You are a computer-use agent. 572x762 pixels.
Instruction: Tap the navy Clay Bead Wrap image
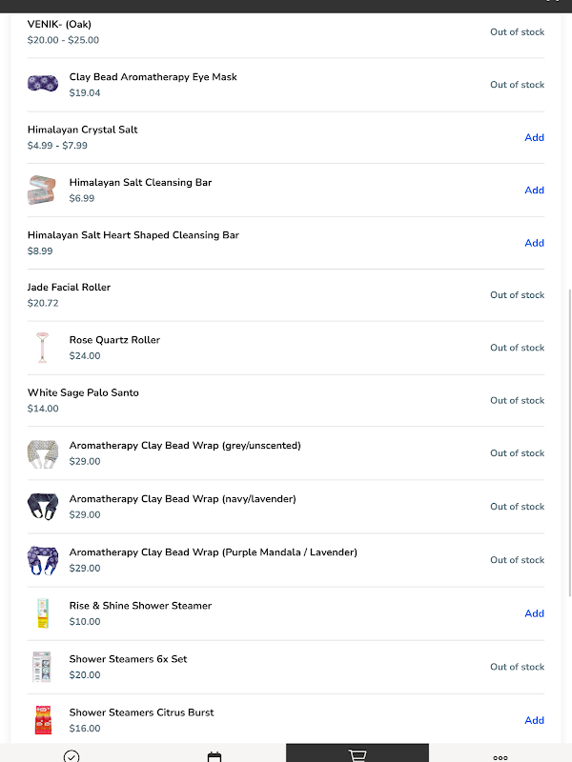[x=43, y=507]
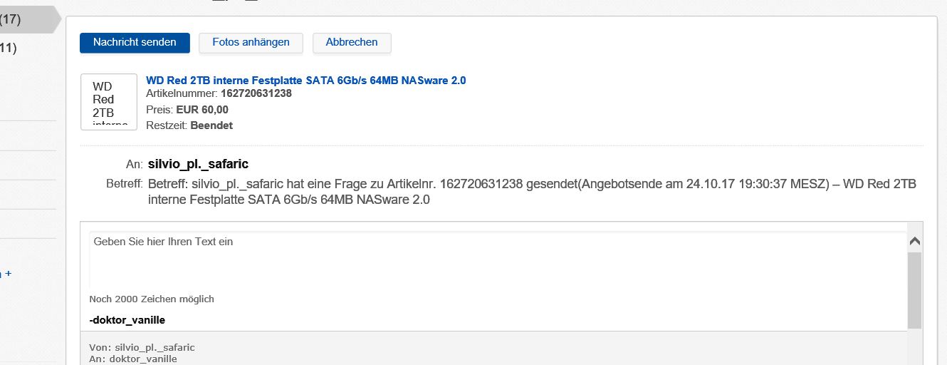Open the sidebar folder showing count 11
The image size is (947, 365).
tap(8, 48)
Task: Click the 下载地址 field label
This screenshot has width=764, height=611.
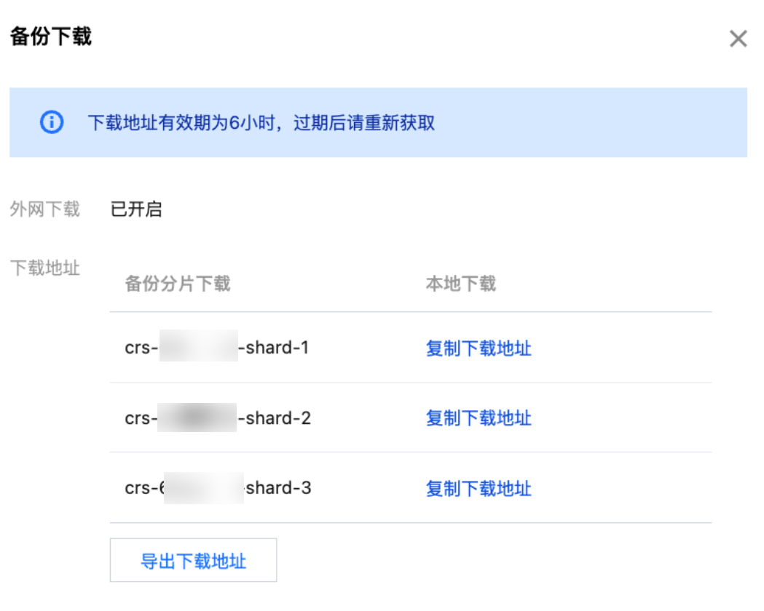Action: tap(44, 268)
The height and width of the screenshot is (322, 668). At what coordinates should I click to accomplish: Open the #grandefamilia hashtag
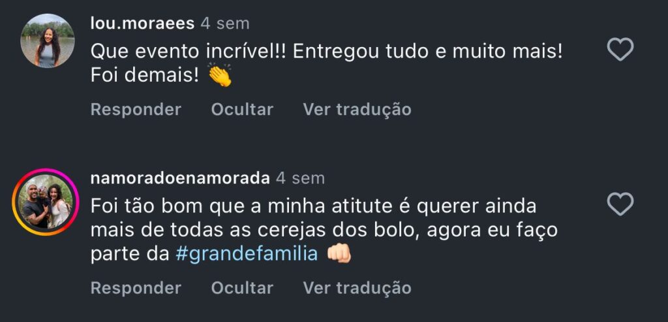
==============================
__WORK INSTRUCTIONS__:
Images do not belong in the copy; reproduce all other parts of the records above verbatim.

__COMPLETED EXERCISE__:
You are a computer-use agent. 572x762 pixels.
Instruction: Tap the navy Clay Bead Wrap image
[x=43, y=507]
Open the sidebar folder showing count 11
The image size is (947, 365).
tap(8, 48)
Task: Click the 下载地址 field label
This screenshot has width=764, height=611.
Action: tap(44, 268)
The height and width of the screenshot is (322, 668). At what coordinates should I click to accomplish: Open the #grandefamilia hashtag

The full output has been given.